### What needs to be done
For the listing below, output exactly the lines from the line with "Where should I" up to and including the line with "Instruction: Collapse the", and no other lines.

### Listed records
==================================================

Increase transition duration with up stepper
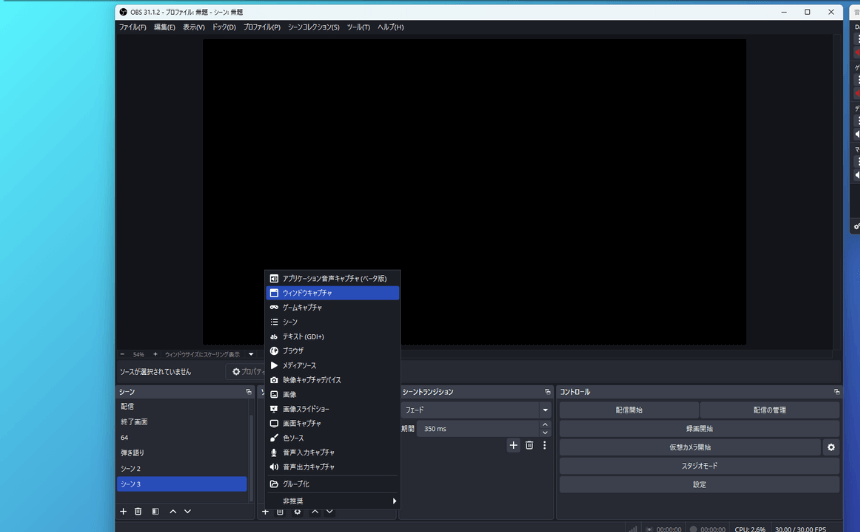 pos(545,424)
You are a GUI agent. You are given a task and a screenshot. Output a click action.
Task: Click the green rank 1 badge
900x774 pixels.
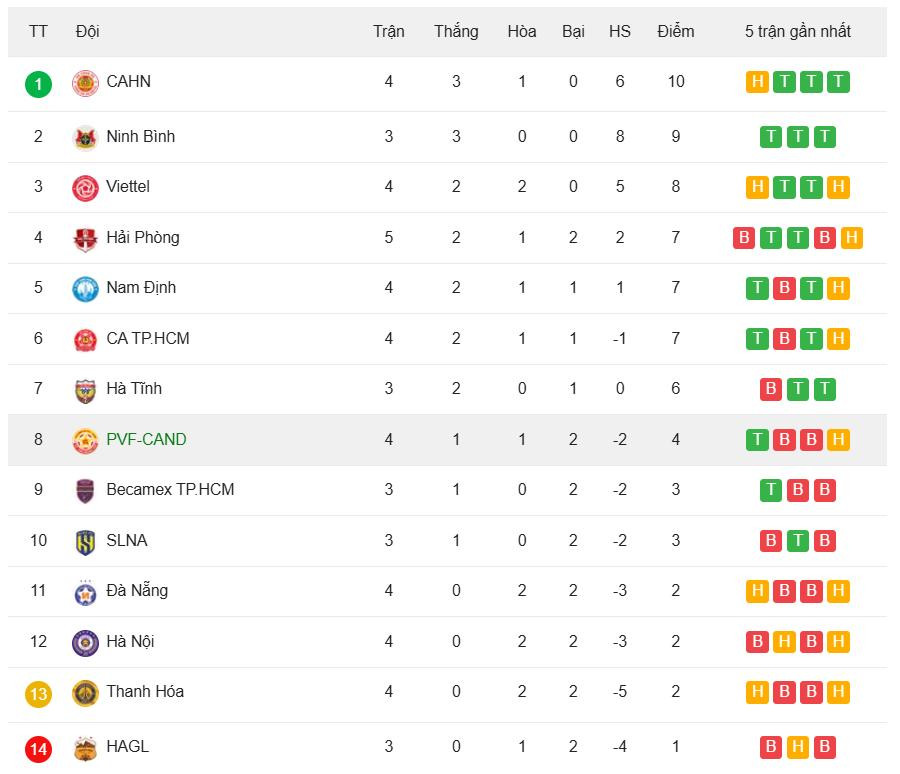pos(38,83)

==================================================

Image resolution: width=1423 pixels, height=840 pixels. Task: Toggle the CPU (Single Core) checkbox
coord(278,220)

==================================================

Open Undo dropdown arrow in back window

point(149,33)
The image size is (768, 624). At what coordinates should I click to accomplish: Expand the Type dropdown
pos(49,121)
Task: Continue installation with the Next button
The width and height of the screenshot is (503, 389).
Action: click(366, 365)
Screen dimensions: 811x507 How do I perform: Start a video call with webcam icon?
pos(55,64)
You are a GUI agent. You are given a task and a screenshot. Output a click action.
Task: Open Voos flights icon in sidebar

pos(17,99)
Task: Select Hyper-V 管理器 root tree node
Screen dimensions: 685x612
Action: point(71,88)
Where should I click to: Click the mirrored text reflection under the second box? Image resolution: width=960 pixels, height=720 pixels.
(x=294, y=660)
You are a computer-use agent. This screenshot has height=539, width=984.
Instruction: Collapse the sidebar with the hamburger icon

==================================================

### Solution to this problem
Where should I click to: Click the mirrored text reflection under the second box? Image resolution: width=960 pixels, height=720 pixels.
(x=294, y=660)
You are a computer-use agent. This screenshot has height=539, width=984.
Instruction: Collapse the sidebar with the hamburger icon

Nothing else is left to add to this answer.